Saint Arnold Brewing had made Saint Arnold Farmer Brown’s Ale the third release in its “Movable Yeast” series: Saint Arnold Farmer Brown’s Ale. It is an alternate version of Saint Arnold Brown Ale made with saison yeast. A limited supply of 60 barrels of Saint Arnold Farmer Brown’s Ale is being released today and will be available on tap at the brewery (for weekday tours only) and at select bars and restaurants throughout Texas. This release was created by brewing a regular batch of Saint Arnold Brown Ale and splitting the wort into two 60 barrel fermenters. One fermenter was pitched with the usual Saint Arnold yeast to make Saint Arnold Brown Ale and the second fermenter was pitched with saison yeast to create Saint Arnold Farmer Brown’s Ale. (From a press release)

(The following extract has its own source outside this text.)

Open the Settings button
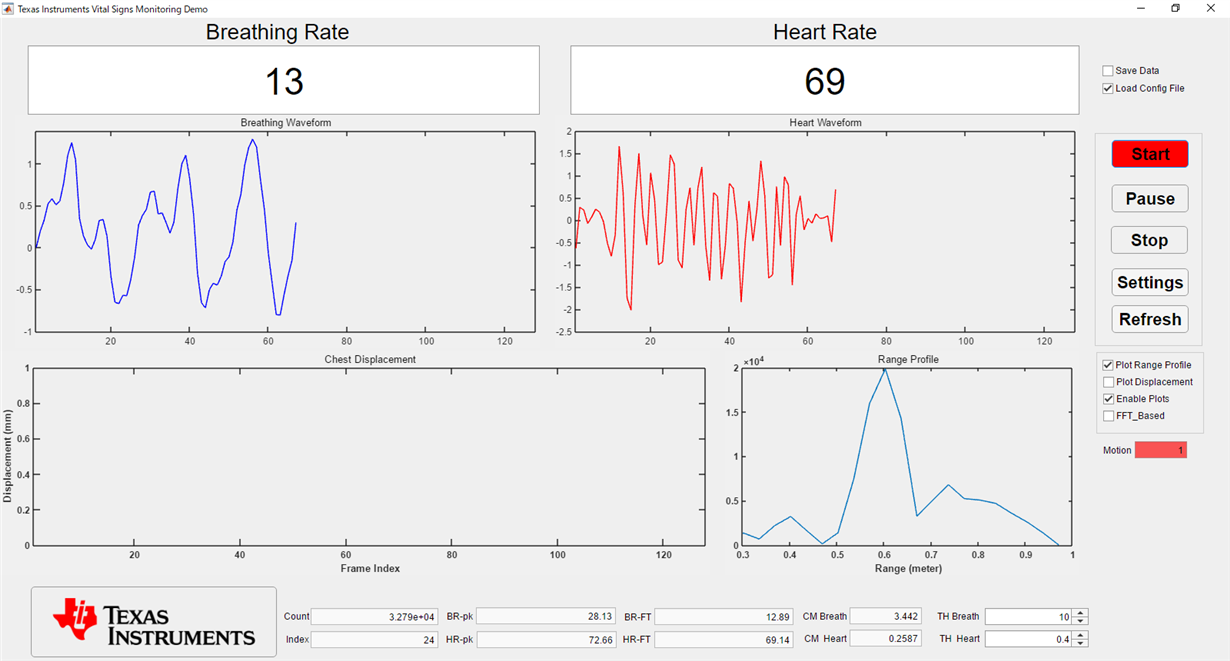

More love for the Cicerone program (NY Times) – A headline that reads “A Quest to Add Sophistication to Beer’s Appeal” only scares me a little bit. Impressive fact: 3,500 people have passed the beer server exam, which means there are more Cicerones of some rank than there are active BJCP judges . . . and the number of Cicerones is growing much faster. I would have put this story at the top, but I didn’t want Ray Daniels’ head to get any bigger.
Summit Brewing in St. Paul, Minn., is swtiching from twist-off caps to pry-off caps. Pry-off caps offer a much tighter seal to prevent oxygen from entering the bottle, which means beer may stay fresher longer. A subject I’m not done ragging about. (From a press release)
“It’s the coolest thing, the beer business.” “It’s the coolest industry on the planet. Doesn’t everybody want to be in the beer business?” Love that quote from John Stroh III. On Feb. 8, 1985, Detroit’s Stroh Brewing Co. announced it was closing its brewery after 135 years. At the time, it was the third-largest beermaker in the U.S., with a capacity of 7 million barrels. That was just seven months after Larry Bell sold his first beer, made in a 15-gallon soup pot at his small brewery in Kalamazoo. The story is part of a package at Mlive.com about Michigan’s “beer boom.”